Required work
Range to output from the entries below: the line containing "Task: Expand the Client dropdown chevron" through the line containing "Screen dimensions: 1698x956". Set it down exactly, ends included, nothing else.
Start of Data
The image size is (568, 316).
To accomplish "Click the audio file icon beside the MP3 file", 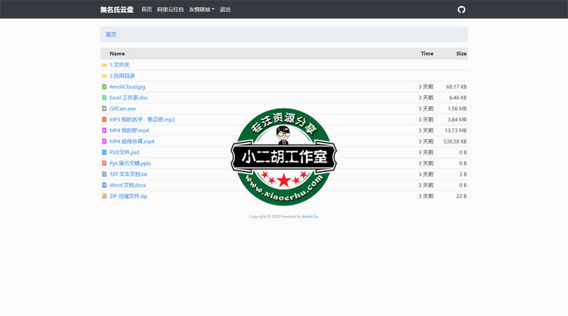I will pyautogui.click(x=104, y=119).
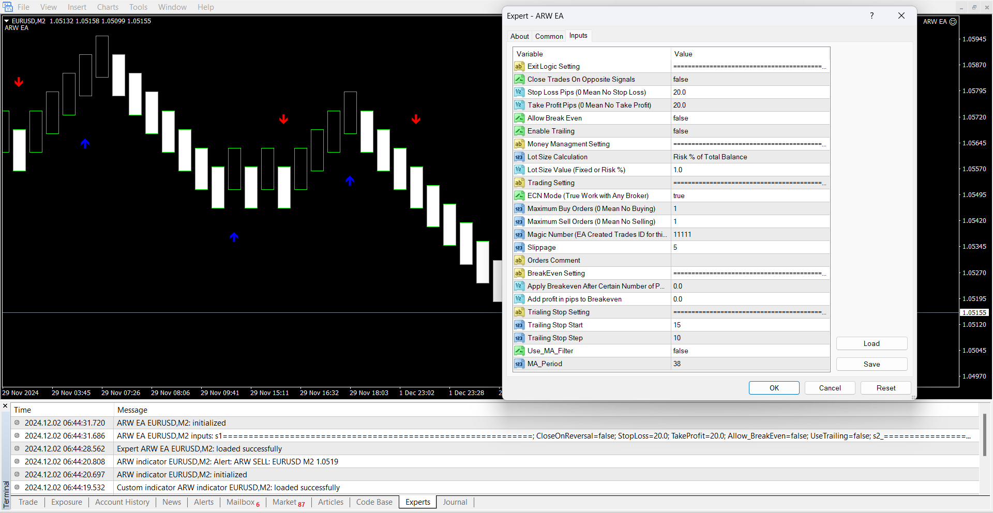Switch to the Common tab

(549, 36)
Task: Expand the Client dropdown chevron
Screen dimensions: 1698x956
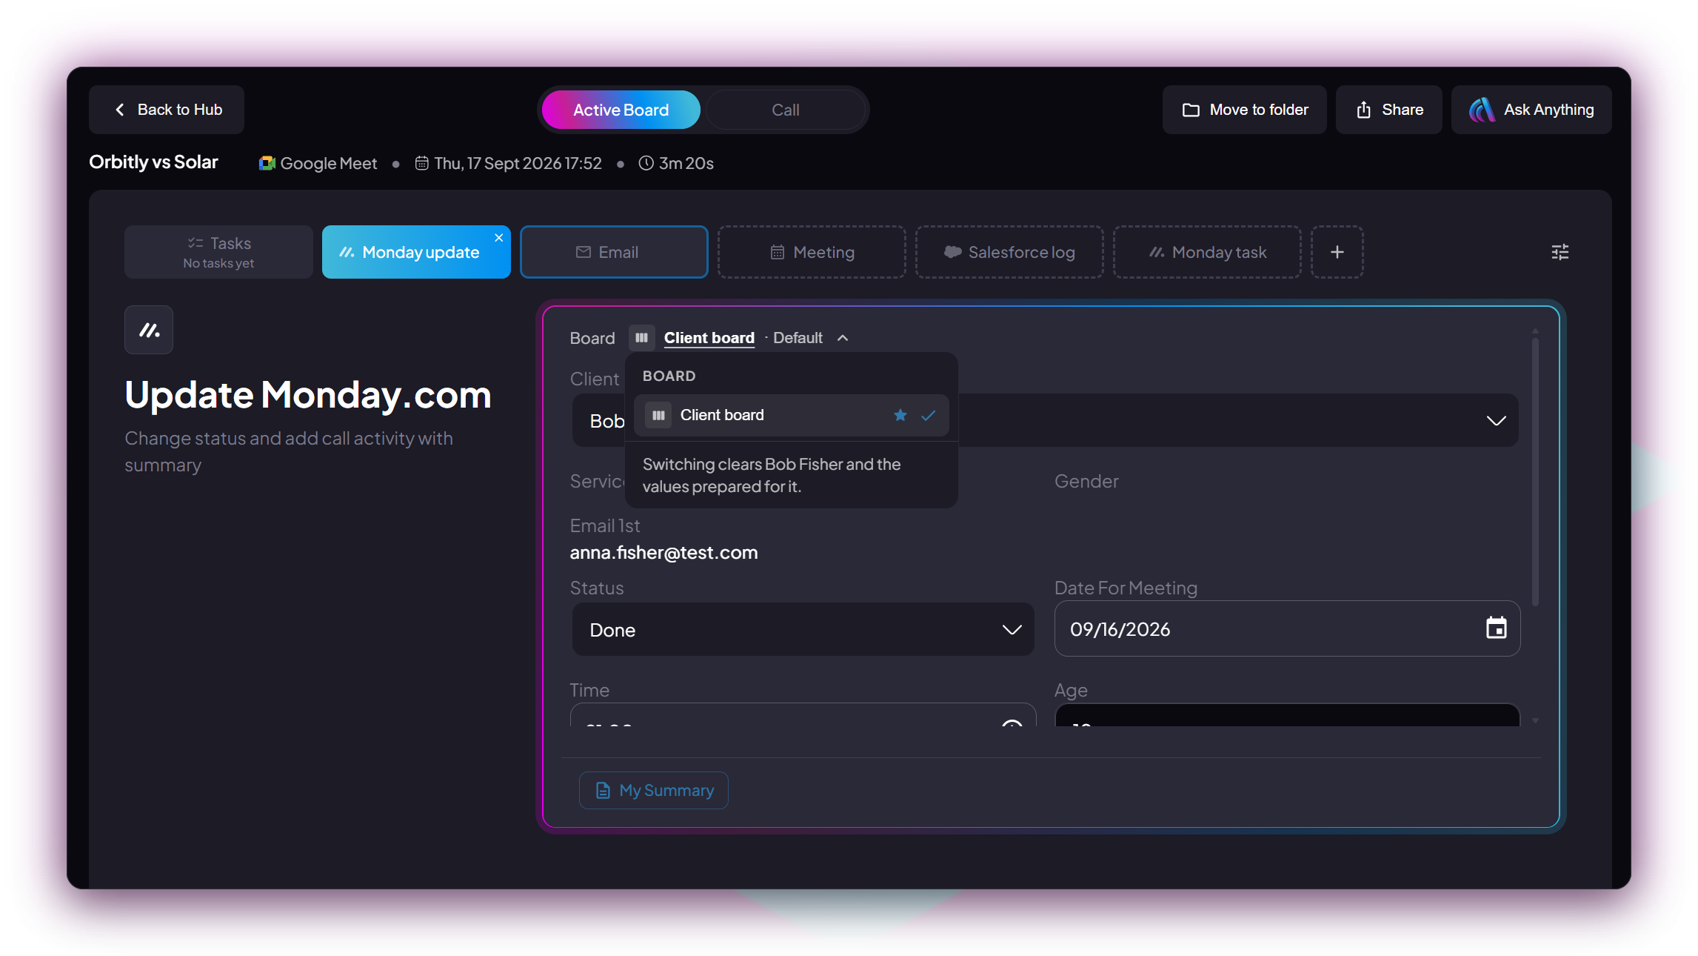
End of Data
Start of Data
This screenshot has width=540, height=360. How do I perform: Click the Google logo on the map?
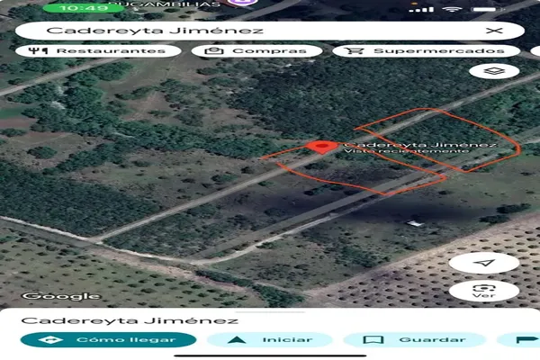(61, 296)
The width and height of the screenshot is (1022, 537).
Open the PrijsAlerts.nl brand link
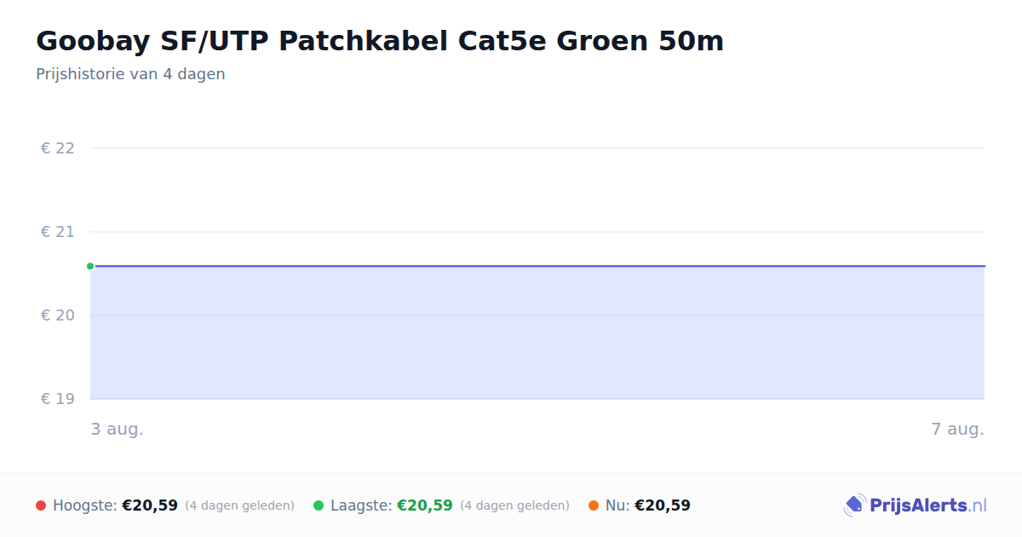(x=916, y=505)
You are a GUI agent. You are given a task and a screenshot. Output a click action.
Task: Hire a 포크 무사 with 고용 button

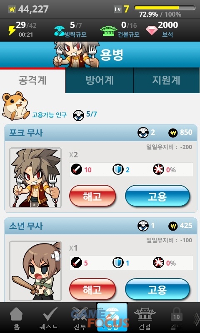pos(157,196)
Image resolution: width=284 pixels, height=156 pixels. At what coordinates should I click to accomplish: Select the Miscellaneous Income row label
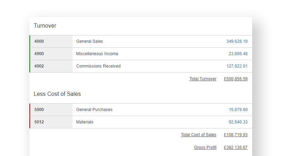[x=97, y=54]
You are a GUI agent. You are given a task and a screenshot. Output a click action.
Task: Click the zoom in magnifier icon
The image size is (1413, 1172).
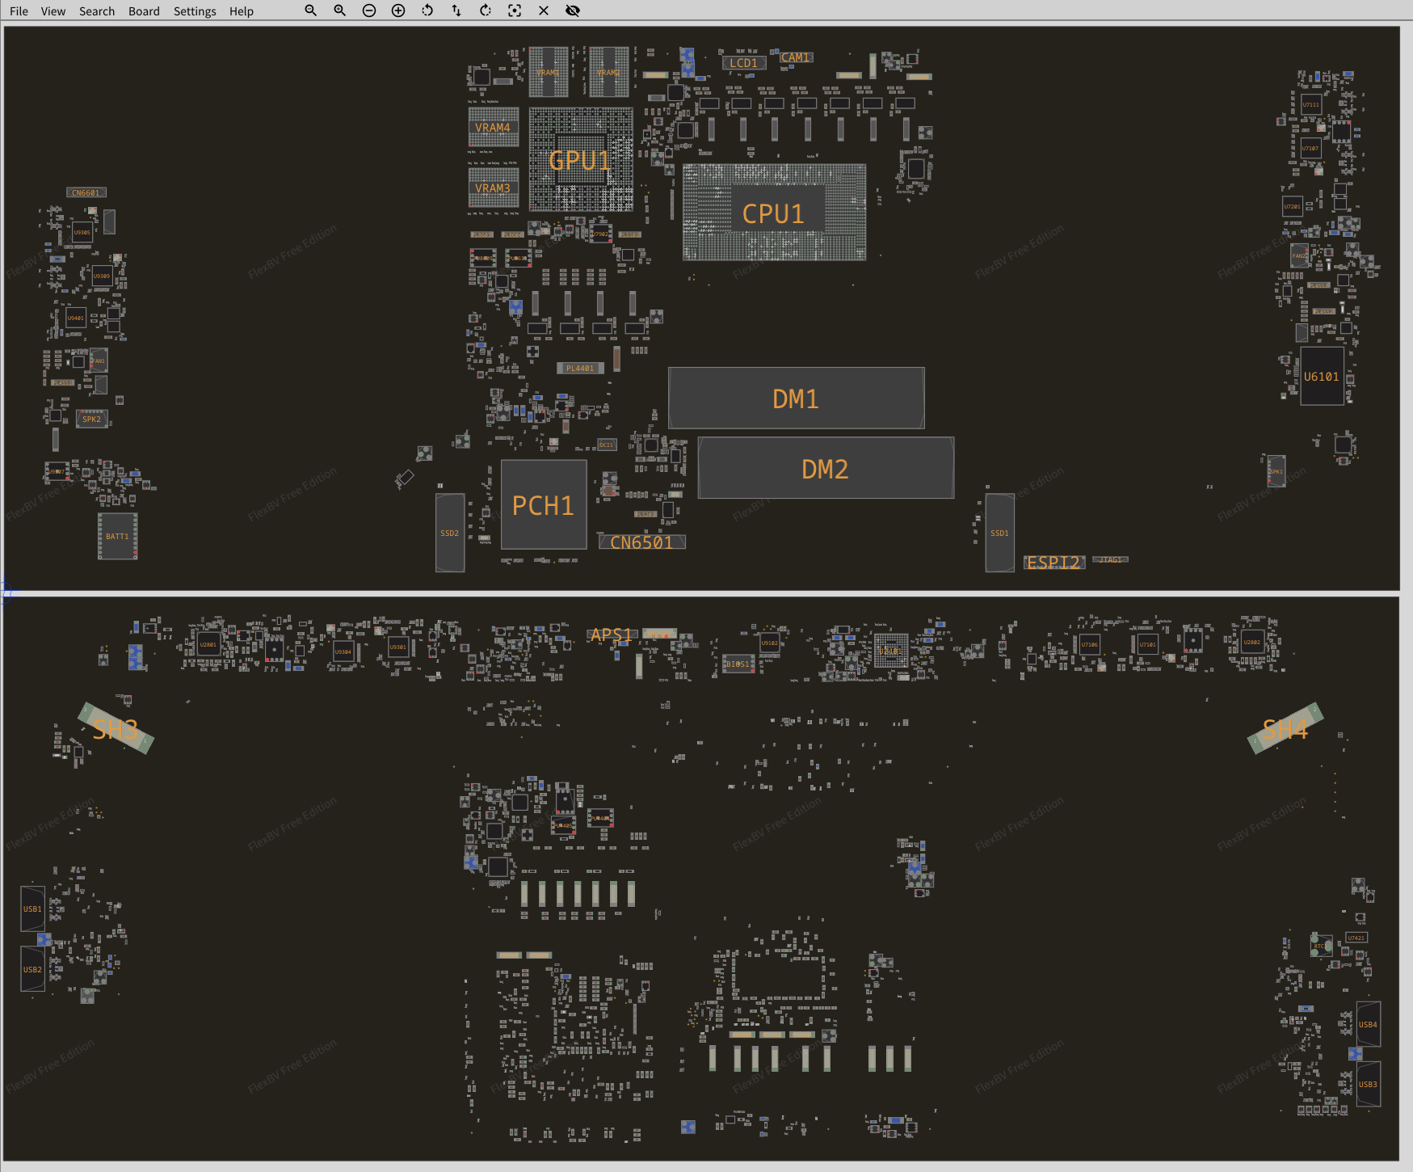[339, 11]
End of Data
Exercise response
Task: Expand the Client dropdown chevron
Screen dimensions: 1698x956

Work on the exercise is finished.